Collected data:
+--

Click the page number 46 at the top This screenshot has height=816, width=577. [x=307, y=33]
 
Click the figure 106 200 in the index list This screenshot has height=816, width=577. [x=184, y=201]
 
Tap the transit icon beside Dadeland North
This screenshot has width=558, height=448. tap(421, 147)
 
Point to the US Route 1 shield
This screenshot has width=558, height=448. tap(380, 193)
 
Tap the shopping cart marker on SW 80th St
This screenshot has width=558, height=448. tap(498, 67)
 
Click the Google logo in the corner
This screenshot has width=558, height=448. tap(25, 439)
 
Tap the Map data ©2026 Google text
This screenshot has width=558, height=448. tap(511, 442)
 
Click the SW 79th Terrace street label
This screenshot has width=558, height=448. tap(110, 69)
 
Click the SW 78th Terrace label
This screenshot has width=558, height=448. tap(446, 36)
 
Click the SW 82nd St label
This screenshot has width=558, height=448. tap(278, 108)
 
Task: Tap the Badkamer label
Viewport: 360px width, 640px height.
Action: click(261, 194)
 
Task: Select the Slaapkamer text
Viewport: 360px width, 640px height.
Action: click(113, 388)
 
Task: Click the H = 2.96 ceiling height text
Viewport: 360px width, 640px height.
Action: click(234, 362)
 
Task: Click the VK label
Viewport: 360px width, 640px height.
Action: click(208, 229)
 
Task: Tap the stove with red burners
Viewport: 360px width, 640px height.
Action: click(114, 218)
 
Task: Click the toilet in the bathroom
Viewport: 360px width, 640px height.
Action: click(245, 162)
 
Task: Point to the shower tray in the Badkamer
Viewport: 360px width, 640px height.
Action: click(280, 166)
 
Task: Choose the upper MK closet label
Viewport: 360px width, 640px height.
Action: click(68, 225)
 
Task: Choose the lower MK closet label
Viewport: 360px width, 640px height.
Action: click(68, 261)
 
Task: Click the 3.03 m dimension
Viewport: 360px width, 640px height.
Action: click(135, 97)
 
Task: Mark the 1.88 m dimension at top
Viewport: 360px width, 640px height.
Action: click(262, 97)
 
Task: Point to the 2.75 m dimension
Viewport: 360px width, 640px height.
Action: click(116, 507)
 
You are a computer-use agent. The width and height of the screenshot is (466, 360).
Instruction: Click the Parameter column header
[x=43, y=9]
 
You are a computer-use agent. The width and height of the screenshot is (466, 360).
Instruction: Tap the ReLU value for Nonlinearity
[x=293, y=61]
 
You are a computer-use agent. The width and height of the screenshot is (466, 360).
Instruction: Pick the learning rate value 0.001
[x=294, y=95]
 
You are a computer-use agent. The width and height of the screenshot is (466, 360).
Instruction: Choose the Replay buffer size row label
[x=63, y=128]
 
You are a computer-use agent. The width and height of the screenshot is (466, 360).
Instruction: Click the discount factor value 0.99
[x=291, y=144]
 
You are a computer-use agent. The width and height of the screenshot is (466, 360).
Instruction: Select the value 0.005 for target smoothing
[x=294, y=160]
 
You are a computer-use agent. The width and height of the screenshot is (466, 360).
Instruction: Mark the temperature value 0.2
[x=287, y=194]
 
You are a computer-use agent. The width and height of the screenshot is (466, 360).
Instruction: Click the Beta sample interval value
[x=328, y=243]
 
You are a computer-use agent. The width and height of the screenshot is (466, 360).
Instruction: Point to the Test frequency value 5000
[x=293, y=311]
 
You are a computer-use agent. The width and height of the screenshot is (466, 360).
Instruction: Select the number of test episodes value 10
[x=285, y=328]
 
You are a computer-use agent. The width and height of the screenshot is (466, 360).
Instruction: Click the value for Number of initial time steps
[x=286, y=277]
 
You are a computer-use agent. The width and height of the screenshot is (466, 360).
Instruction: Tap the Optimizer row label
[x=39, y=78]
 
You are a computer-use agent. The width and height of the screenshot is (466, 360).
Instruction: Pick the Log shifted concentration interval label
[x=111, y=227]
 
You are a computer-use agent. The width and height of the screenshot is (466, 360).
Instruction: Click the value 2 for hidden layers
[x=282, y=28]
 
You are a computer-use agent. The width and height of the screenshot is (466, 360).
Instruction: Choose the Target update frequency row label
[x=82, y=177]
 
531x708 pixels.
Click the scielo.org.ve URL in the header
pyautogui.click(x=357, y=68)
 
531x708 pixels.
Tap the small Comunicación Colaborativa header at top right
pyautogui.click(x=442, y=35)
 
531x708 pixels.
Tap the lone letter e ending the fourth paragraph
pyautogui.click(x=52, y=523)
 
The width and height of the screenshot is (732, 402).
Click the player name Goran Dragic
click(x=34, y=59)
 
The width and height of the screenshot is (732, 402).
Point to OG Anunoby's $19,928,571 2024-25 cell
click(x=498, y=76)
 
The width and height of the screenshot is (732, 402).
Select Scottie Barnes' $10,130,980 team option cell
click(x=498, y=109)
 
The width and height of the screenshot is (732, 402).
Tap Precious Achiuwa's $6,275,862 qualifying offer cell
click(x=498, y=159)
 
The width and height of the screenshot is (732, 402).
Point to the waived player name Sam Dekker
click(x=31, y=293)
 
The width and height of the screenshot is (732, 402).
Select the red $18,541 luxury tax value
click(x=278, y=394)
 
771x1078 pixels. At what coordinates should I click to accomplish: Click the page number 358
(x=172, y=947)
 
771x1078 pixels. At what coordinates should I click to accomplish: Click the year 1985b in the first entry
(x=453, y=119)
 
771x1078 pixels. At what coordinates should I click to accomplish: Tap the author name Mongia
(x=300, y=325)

+--

Select every line in the entries above that contains the string "Pick", treating case as significant.

Instruction: Pick the learning rate value 0.001
Instruction: Pick the Log shifted concentration interval label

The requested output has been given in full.